Pour encourager les enfants dans leurs efforts, Karine Gougerot, photographe professionnelle et responsable de Sidina, leur avait remis un diplôme ce jour-là, et ce en présence de leurs parents. L’excitation était à son comble parmi ces enfants de six ans en recevant le petit carton sur lequel on peut lire : « L’association Sidina certifie que l’élève XX a suivi avec assiduité le “projet photographique Diraloin” et lui délivre ce diplôme. » Les yeux écarquillés, ils essayaient de déchiffer ce qui y est écrit, mais en étant conscients de leurs limites. « Ayo, c’est un peu difficile. Quand on sera plus grand, on pourra lire tout ca… » laisse échapper une petite voix.

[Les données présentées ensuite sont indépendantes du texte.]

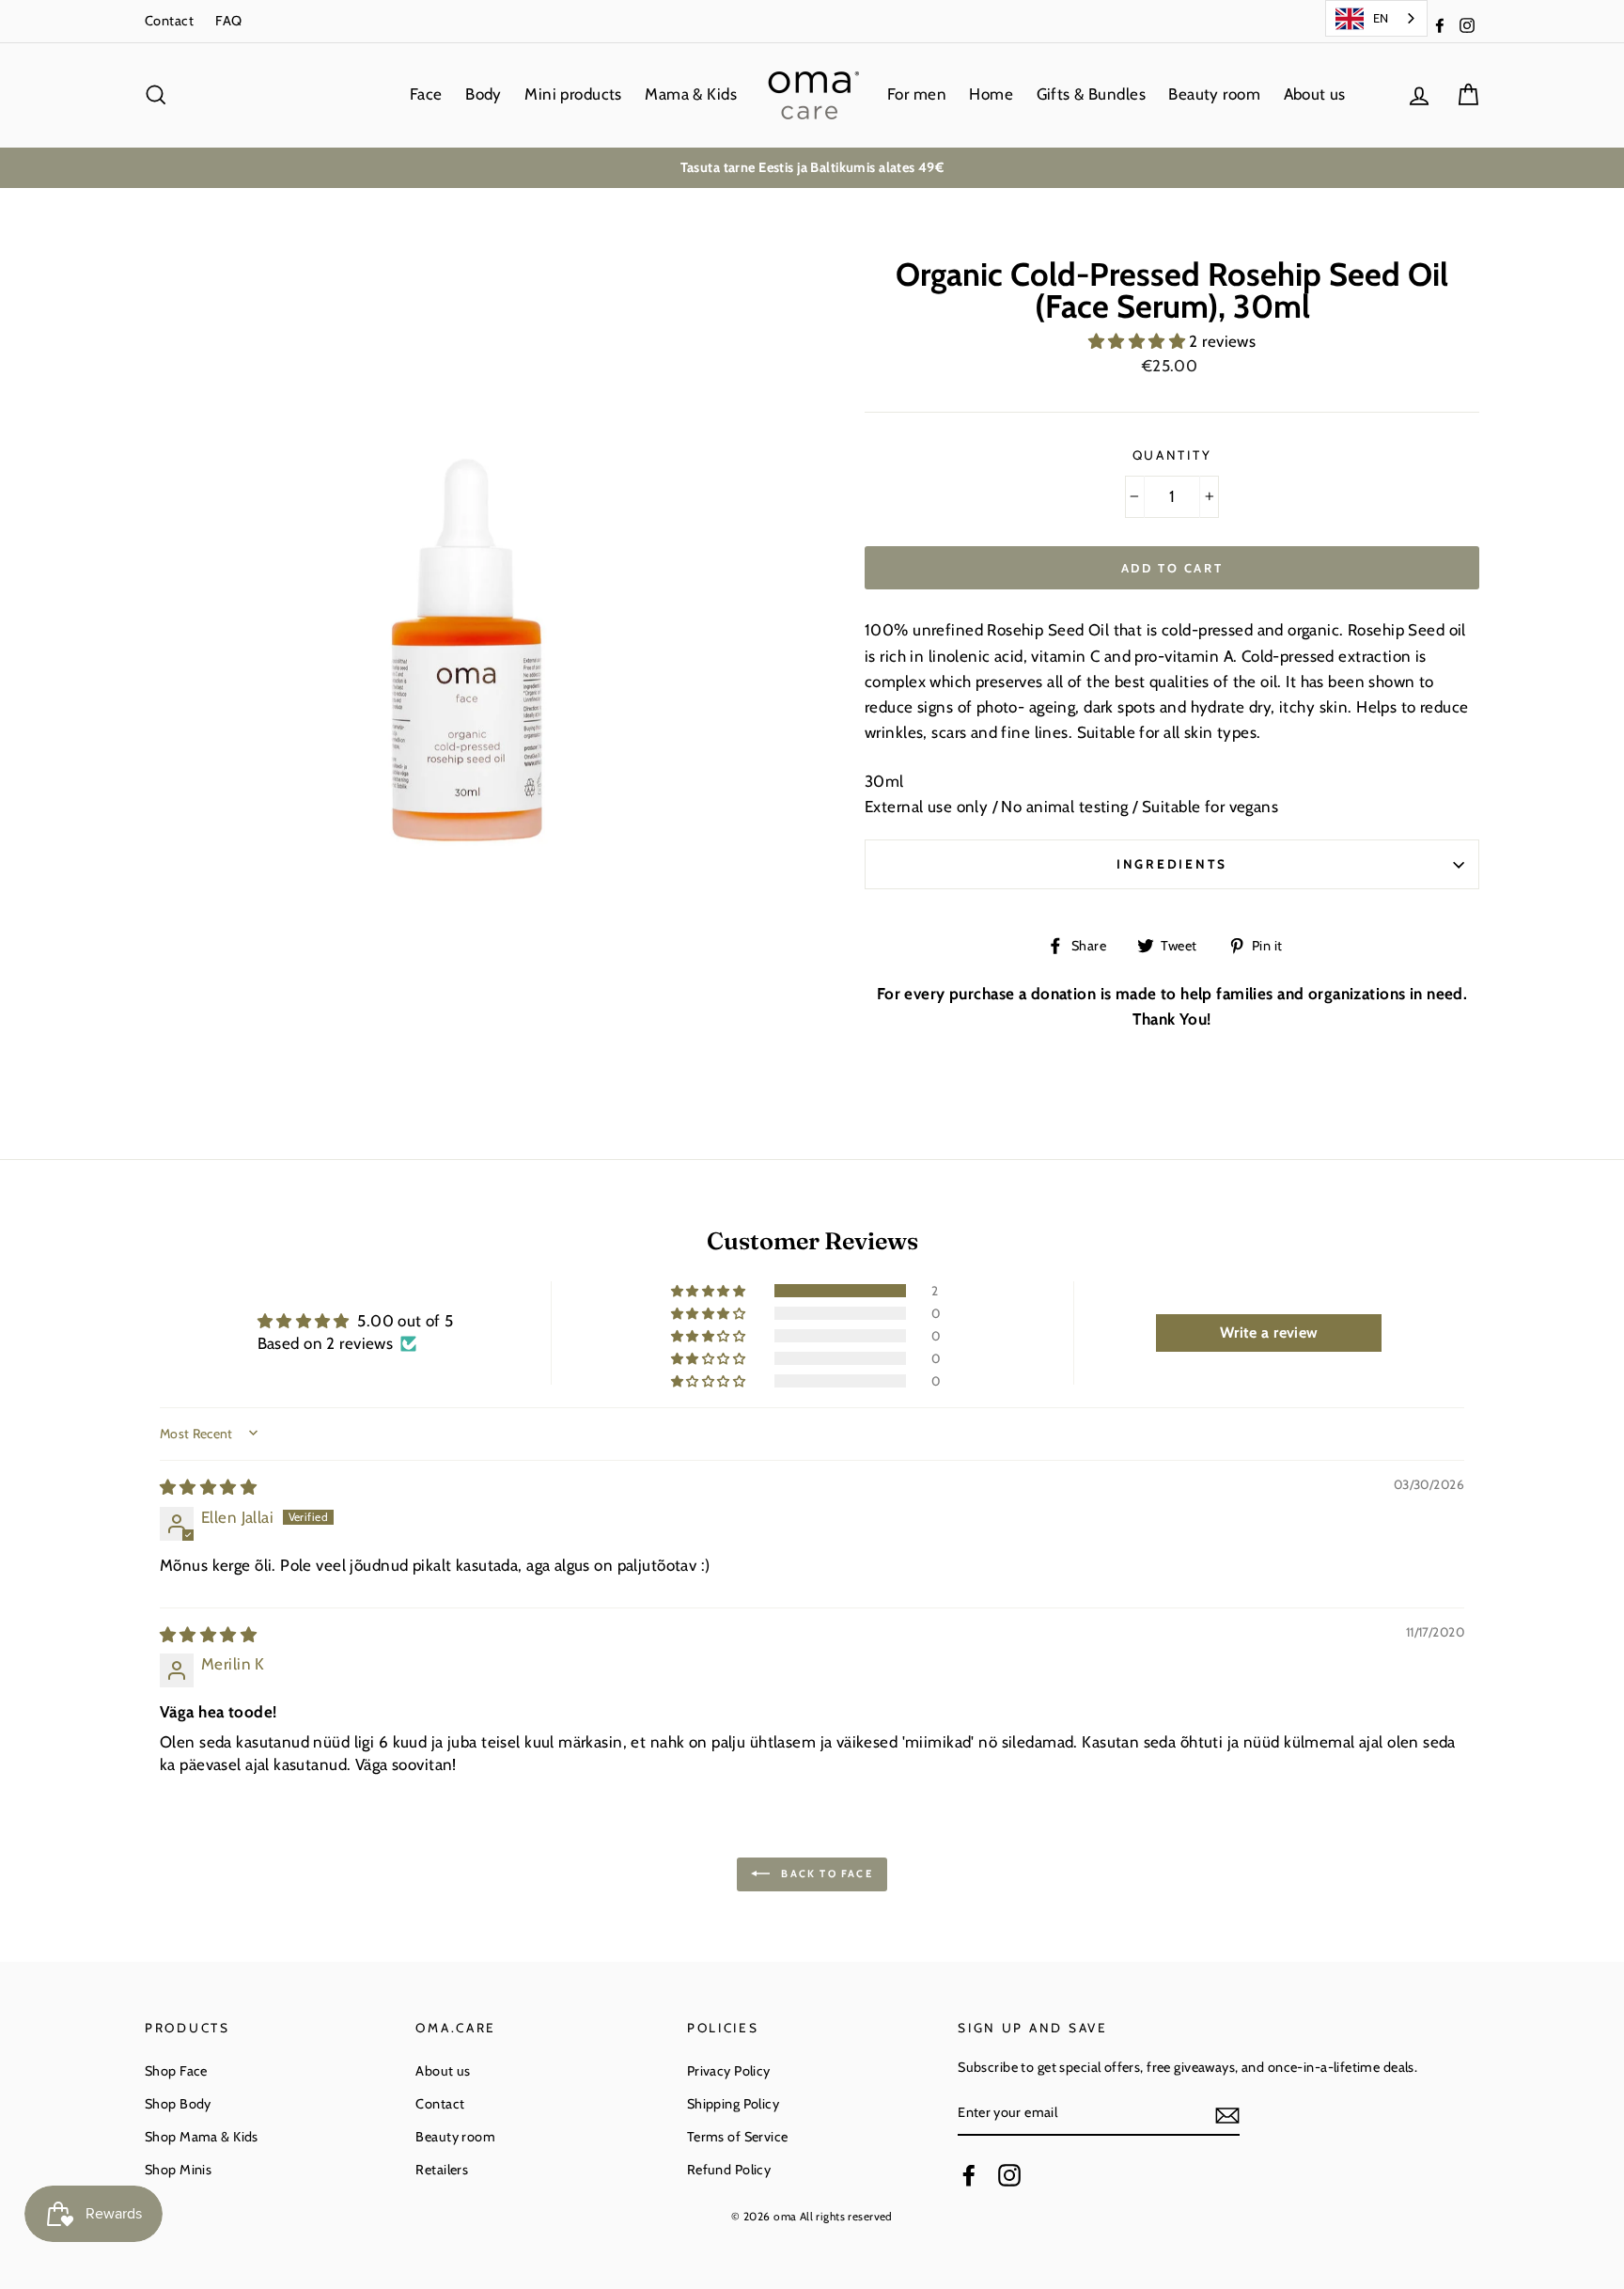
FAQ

Ces enfants sont donc déterminés à aller plus loin dans leur apprentissage, comme le souhaite d’ailleurs le titre du projet.  Marie-Anne Gopaul, la directrice, avoue avoir été prise au dépourvu par les témoignages émouvants des parents et pour leurs propos élogieux vis-à-vis de l’école. Mais elle a le ton modeste. « Nous n’avons pas fait de miracles. On nous a dit qu’on peut faire des merveilles dans l’apprentissage par le biais de la photo, on y a cru et cela a fonctionné. Les enfants sont heureux et épanouis. Ils s’expriment avec facilité et c’est ce que nous voulons dans nos écoles », dit la Head Teacher. Pour rappel, l’organisation travaille sur l’utilisation de la photo comme méthode d’expression et d’apprentissage. Si l’intérêt principal chez les enfants est le maniement de l’appareil photographique, ils sont appelés aussi à un travail d’écriture, de dessin, de communication et d’expression corporelle. Et tout cela couplé à l’imagination et au sens de la créativité de l’enfant. Autant d’éléments ayant conduit à la réalisation de ce magnifique “Livre de l’Alphabet”, que les petits apprenants de l’école La Montagne RCA  ont réalisé et qui a été présenté à leurs  parents.  

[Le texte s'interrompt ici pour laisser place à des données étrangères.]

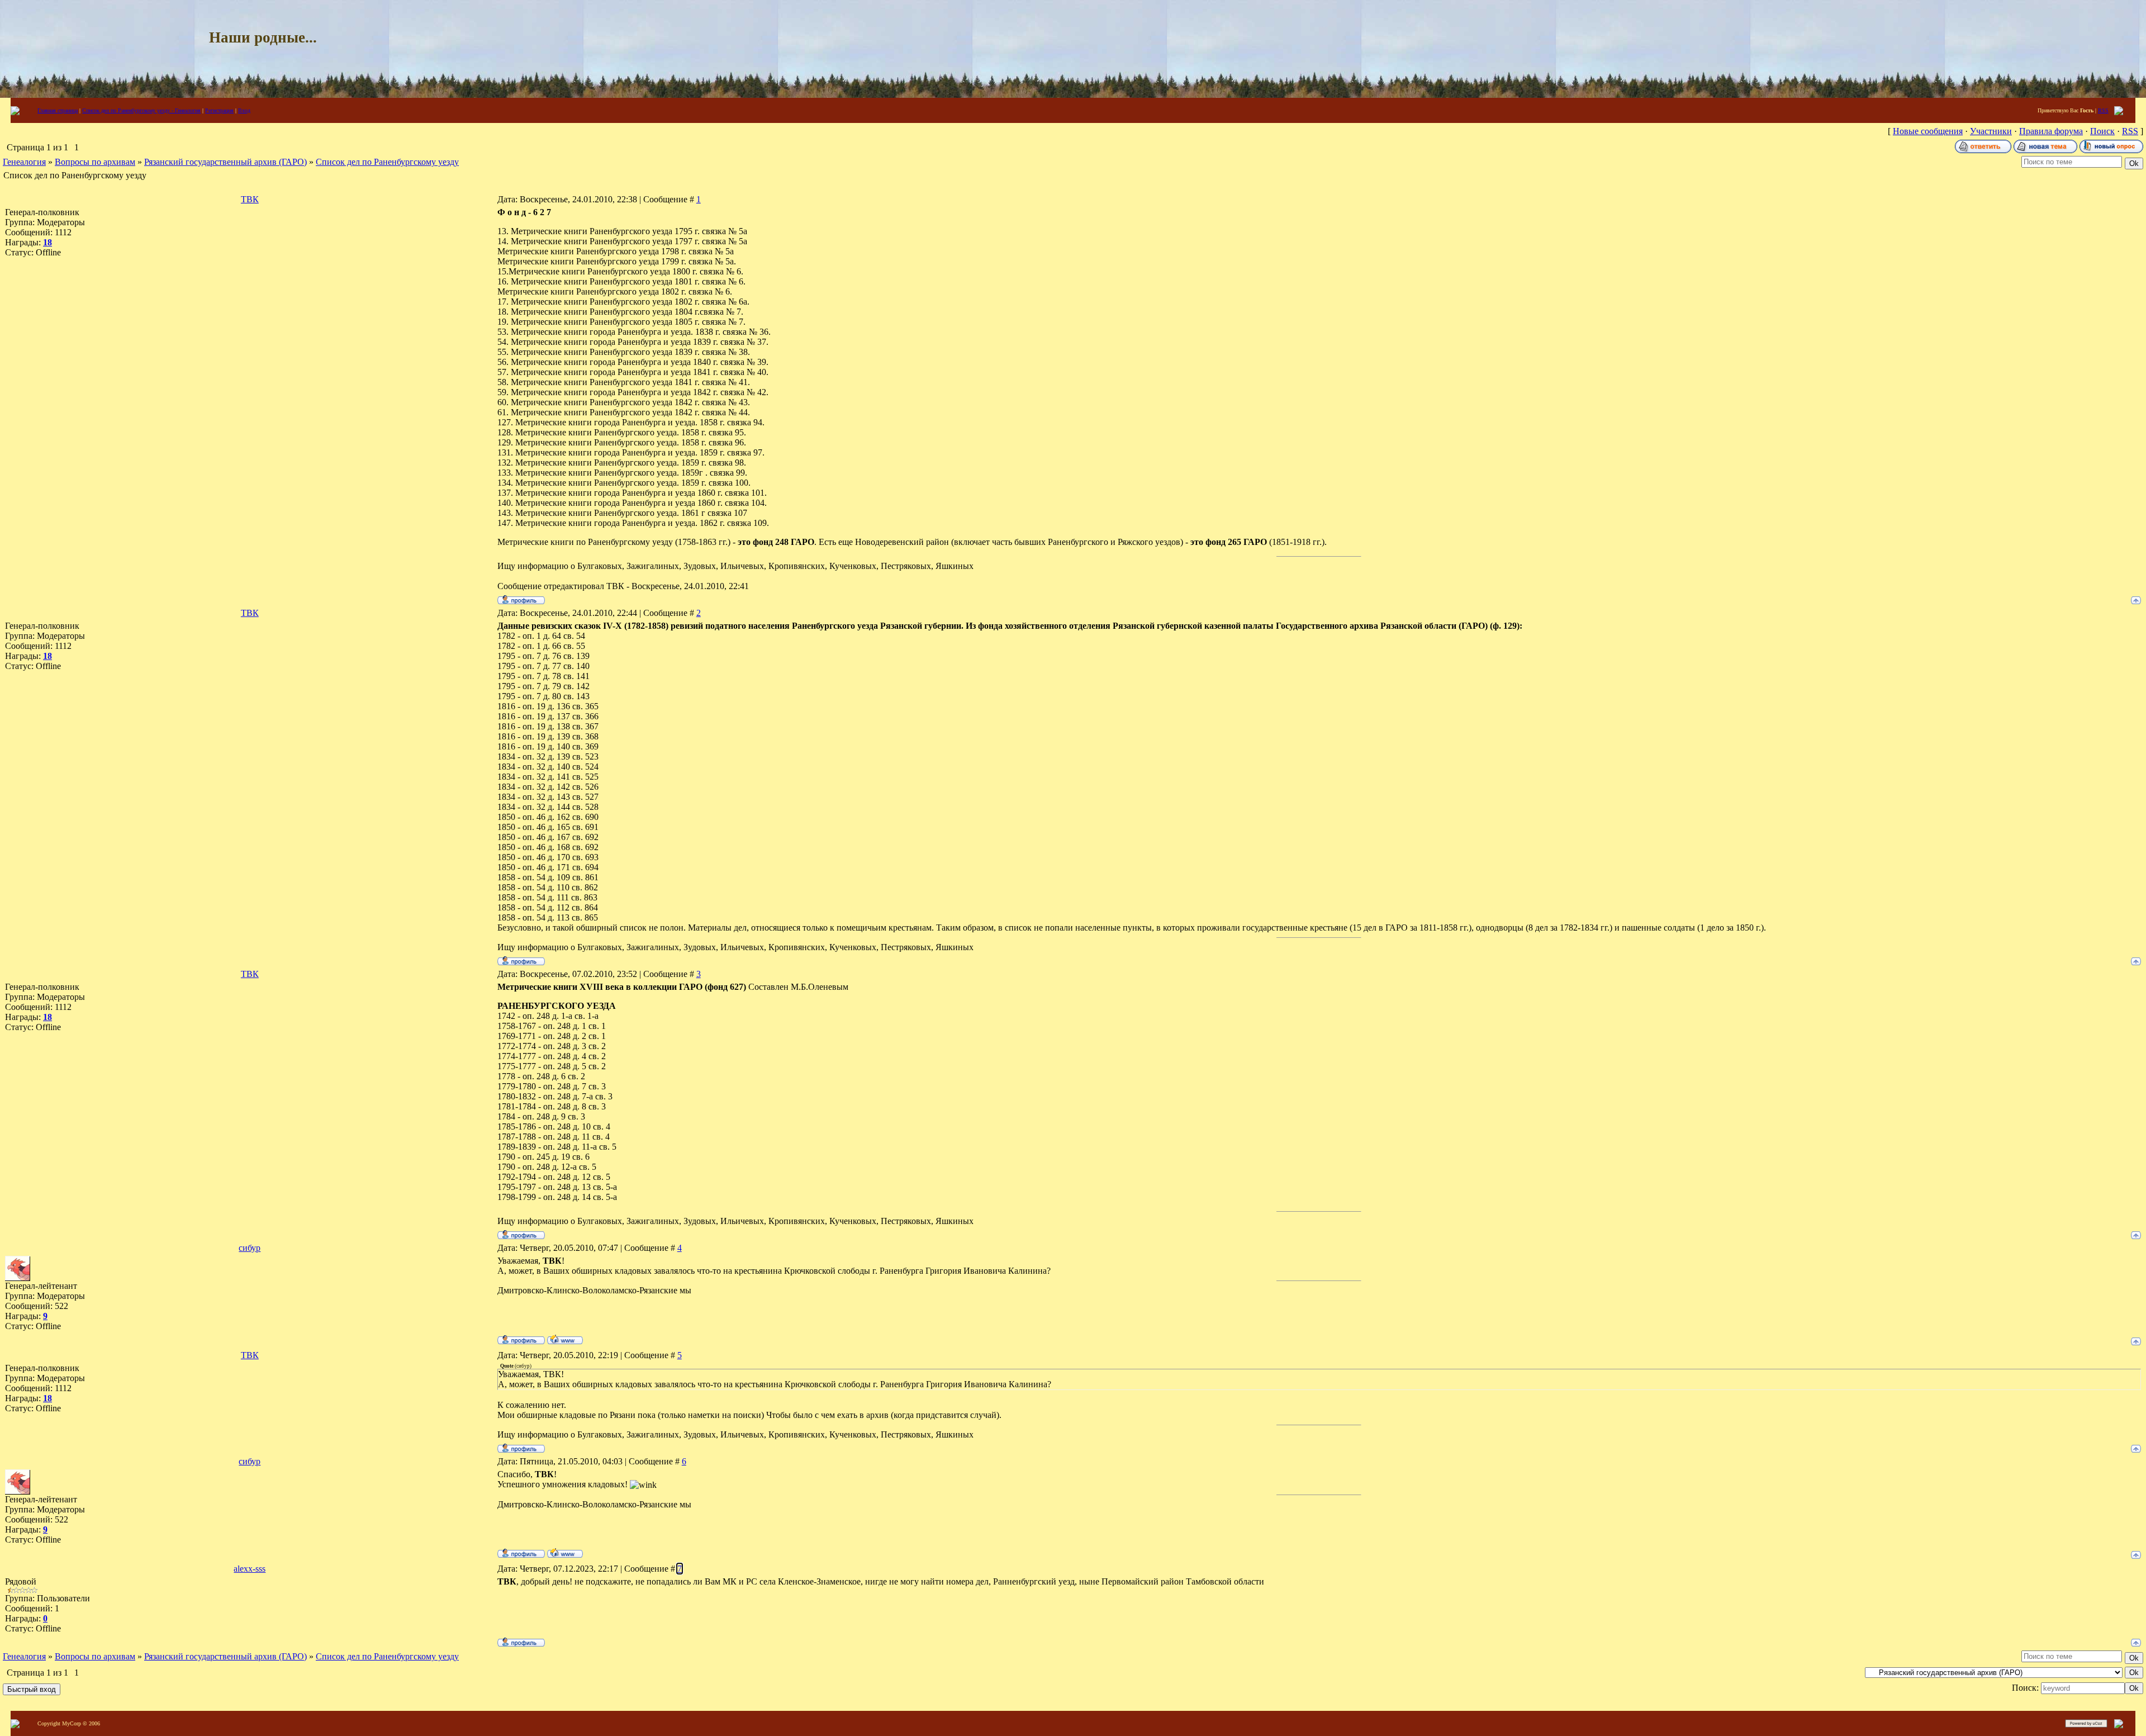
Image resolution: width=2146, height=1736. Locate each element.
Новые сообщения (1928, 131)
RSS (2103, 110)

Le BEC s’est intéressé au projet “Diraloin” depuis 2008 et l’a inclus dans ses activités extrascolaires. Mais après quatre ans, l’organisme catholique a voulu donner une autre dimension à cette collaboration. « Ce n’est plus une simple activité extrascolaire », explique Alain Doolub, responsable des écoles primaires catholiques. « La technique de Diraloin est intégrée dans le processus d’apprentissage et, depuis cinq ans, nous travaillons sur ce projet pour la Std I. La Montagne RCA est la première école où nous l’avons adoptée. L’expérience est concluante et les résultats vont au-delà de nos espérances. C’est pour cette raison que nous avons décidé d’en faire profiter une dizaine de nos écoles à performance moyenne », poursuit A. Doolub. Ce choix du BEC s’inscrit dans une démarche multiple : d’une part de combattre l’échec scolaire et, de l’autre,  de promouvoir le développement intégral de l’enfant. Objectifs atteints à La Montagne RCA.
A l’heure du bilan, les enseignants impliqués dans le projet évoquent eux aussi les changements qui se sont opérés chez « leurs » enfants. Ils sont formels : « La méthode a plu aux enfants. Ils sont épanouis et ont retrouvé la confiance en soi. » Il n’y aurait plus de blocages dans l’apprentissage.  
Tout aussi important que la maîtrise de l’écriture et de la lecture : la nouvelle attitude notée chez les enfants face à l’école et à l’apprentissage. « Aster-la mo zanfan anvi al lekol », dit une maman. « Mo nepli bizin dir Ezekiel al pran so liv lekol, parfwa li pran lagazet par limem », renchérit une autre. Preuve que les enfants sont devenus autonomes dans leur apprentissage, et c’est bien là le but visé par le BEC.
La mise en pratique de cette nouvelle pédagogie nécessite beaucoup d’énergie et de temps, et sa réussite à la Montagne RCA est le fruit d’un travail collectif impliquant profs, chef d’établissement et collaborateurs extérieurs. « Sans la participation et la conviction des profs, on ne va pas loin », admet Karine Gougerot, qui salue l’implication du personnel de La Montagne RCA.
Pour l’heure, Diraloin, en milieu scolaire, ne concerne que l’apprentissage du  français et le BEC voudrait transposer la méthode pour l’enseignement de  l’anglais. « Sidina » est un mot malgache qui signifie « l’oiseau qui prend son envol ». Sans aucun doute, ces enfants, à La Montagne RCA, ont commencé à prendre leur envol dans le domaine de l’apprentissage au bout de leur première année de scolarité. Leurs efforts méritent d’être soutenus. Ceux qui sont à la recherche de moyens pour faire reculer l’échec scolaire ne devraient pas ignorer « Diraloin ».